Cómo elegir entre seco, meloso o caldoso
No todos los arroces con pollo buscan la misma textura. En mi experiencia, muchas veces el problema no está en la receta, sino en que la persona espera un resultado distinto al que está cocinando. Antes de empezar, conviene decidir si quieres un arroz más suelto, más cremoso o claramente caldoso.
| Estilo | Caldo orientativo | Tiempo aproximado | Resultado | Cuándo lo prefiero |
|---|---|---|---|---|
| Seco | 2,5-3 veces el volumen del arroz | 18 minutos | Grano suelto y fondo más marcado | Cuando quiero un plato más cercano a un arroz de domingo |
| Meloso | 3-3,5 veces el volumen del arroz | 18-20 minutos | Textura más envolvente y confortable | Es mi opción favorita para una versión de casa |
| Caldoso | Cerca de 4 veces el volumen del arroz | 15-18 minutos | Más líquido, para comer recién hecho | Cuando quiero una versión muy reconfortante y de cuchara |
La decisión no es solo estética. Un arroz más caldoso pide servirlo de inmediato, mientras que uno más seco tolera mejor unos minutos de reposo. También cambia el tipo de cucharada: el meloso funciona muy bien en casa porque mantiene sabor y textura sin exigir tanta precisión. A partir de aquí, lo que más suele fallar son los descuidos básicos.
Los errores que más arruinan el resultado
Este plato parece fácil, y en parte lo es, pero hay fallos muy típicos que lo dejan plano o pasado. Yo suelo fijarme en cinco porque son los que más repiten quienes empiezan a cocinarlo con prisas.
- No dorar bien el pollo. Si se salta este paso, el caldo pierde profundidad y el arroz sabe más plano.
- Usar solo pechuga. Se puede hacer, pero se seca con facilidad. Si no hay otra opción, conviene acortar el tiempo de cocción y añadirla más tarde.
- Meter caldo frío. Rompe el ritmo de cocción y enfría la cazuela justo cuando el arroz necesita estabilidad.
- Remover continuamente. No estamos haciendo un risotto. Aquí el exceso de movimiento rompe la textura y puede dejar el grano pastoso.
- Quedarse corto de sofrito. Un tomate apenas cocinado o una cebolla dura dejan un fondo rudo que el arroz no disimula.
- Pasarse con el fuego al final. Si subes demasiado la intensidad, se seca la base antes de que el grano esté en su punto.
Yo añadiría un sexto error, muy común: probar el plato solo al final. El arroz no corrige milagros de última hora. Si el caldo está soso o el sofrito no tiene intensidad, la solución está antes, no cuando ya ha terminado la cocción.

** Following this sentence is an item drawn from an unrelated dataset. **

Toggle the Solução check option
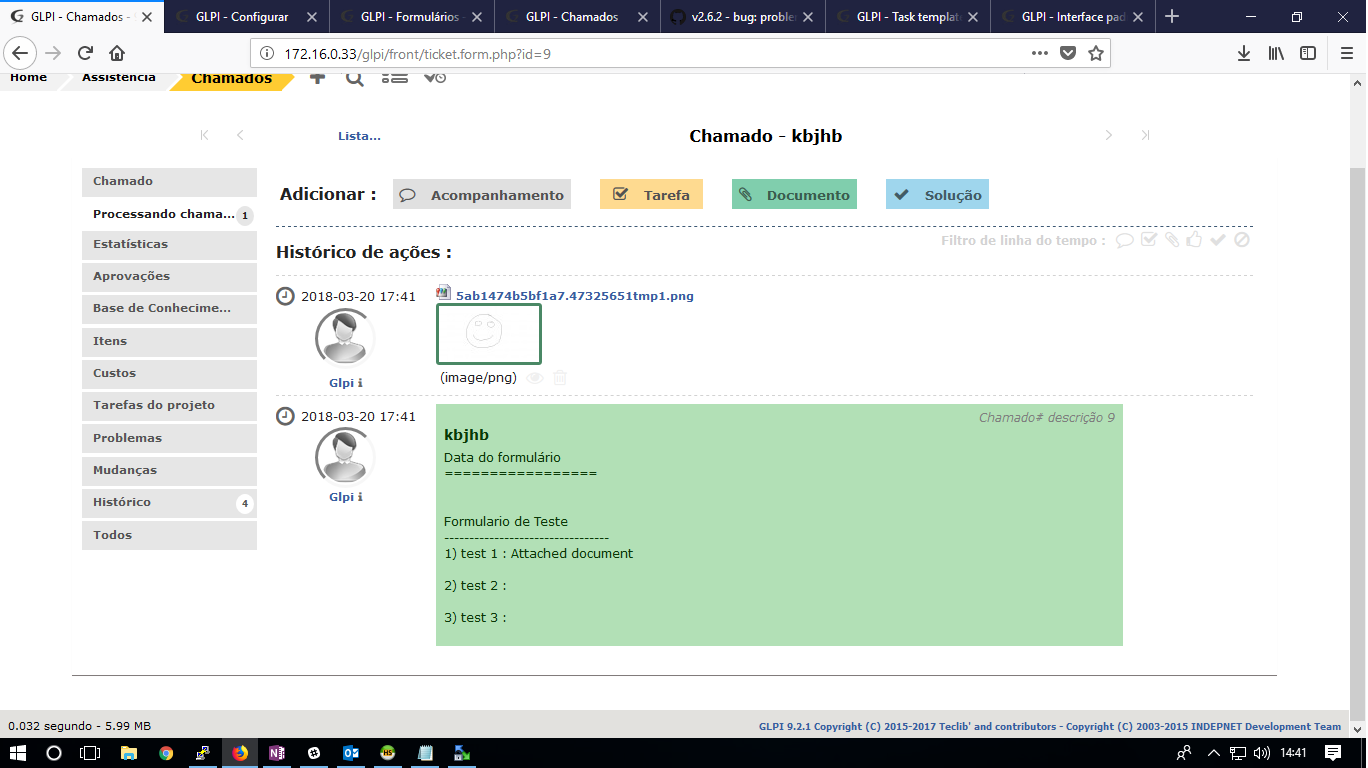Image resolution: width=1368 pixels, height=768 pixels. pyautogui.click(x=937, y=194)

Con eso en mente, el servicio y las sobras también merecen atención.
Cómo servirlo y aprovechar lo que sobra
Un arroz de este estilo pide acompañamientos discretos. Una ensalada de tomate, unas aceitunas, buen pan y poco más. Si se quiere, una cucharada pequeña de alioli puede funcionar, pero yo no la usaría para tapar un arroz bien hecho; la gracia está en que el plato se sostenga solo.
Si sobra, conviene pasarlo a un recipiente amplio para que baje rápido la temperatura y guardarlo en frío antes de que pasen dos horas. En la nevera aguanta bien hasta 48 horas. Para recalentarlo, añado un chorrito de caldo o agua caliente, tapo la cazuela y lo llevo a fuego bajo unos minutos. Así recupera jugosidad sin secarse.

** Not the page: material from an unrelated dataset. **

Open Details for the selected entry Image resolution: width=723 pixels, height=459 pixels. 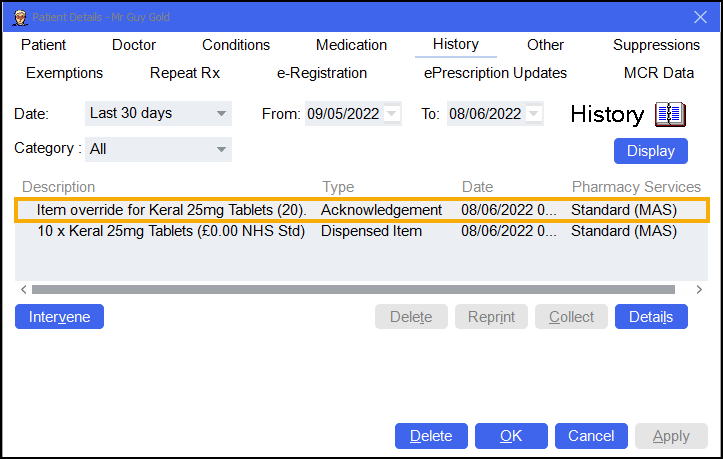(x=651, y=317)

Si sé de antemano que voy a reutilizar parte, suelo dejar el arroz un punto más entero y algo más de caldo del que me gustaría al servirlo en el momento. Esa pequeña previsión marca la diferencia al día siguiente, porque el grano siempre absorbe líquido con el reposo. Y precisamente por eso este plato merece hacerse con cabeza, no con automatismos.
El arroz que más agradece una cocina tranquila
Este es uno de esos platos que premian la atención más que la complicación. Si respetas el sofrito, eliges un arroz que aguante y controlas el caldo con sensatez, el resultado sale redondo sin necesidad de trucos raros. Yo me quedo con una idea simple: la receta no gana por llevar más cosas, sino por estar mejor resuelta.

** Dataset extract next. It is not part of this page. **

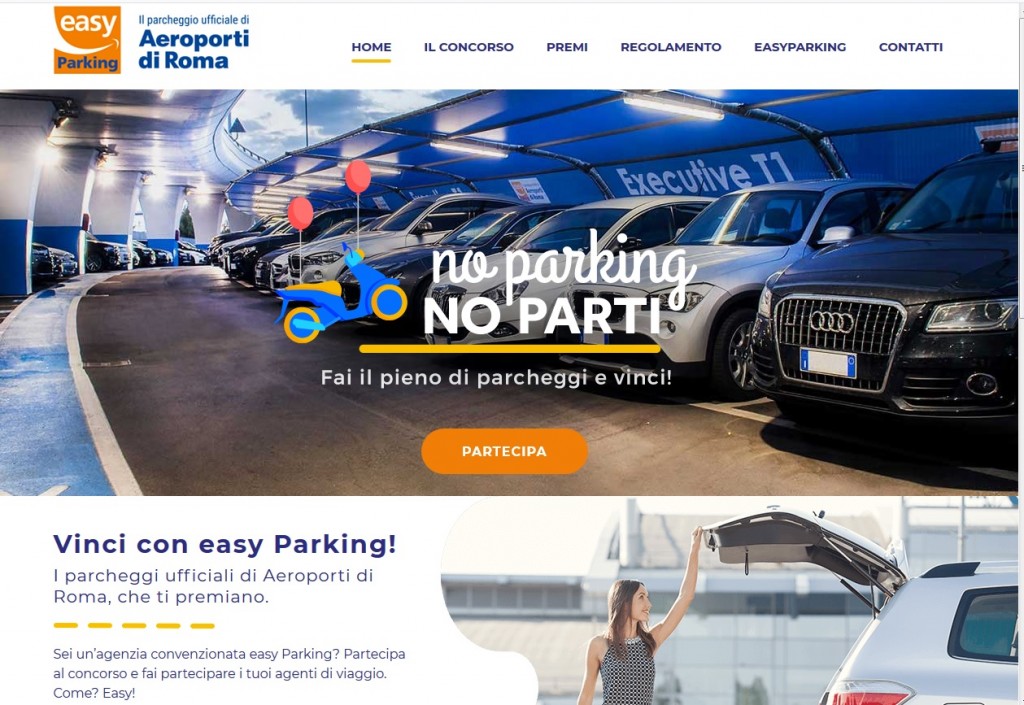
Task: Click the Audi rings emblem on the car
Action: pos(831,321)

Cuando el pollo está dorado, el arroz queda en su punto y el caldo tiene fondo, el plato se vuelve exactamente lo que promete: comida casera, generosa y fácil de repetir. Y ahí está su valor real, en que sigue funcionando igual de bien para un domingo en familia que para resolver una comida completa entre semana.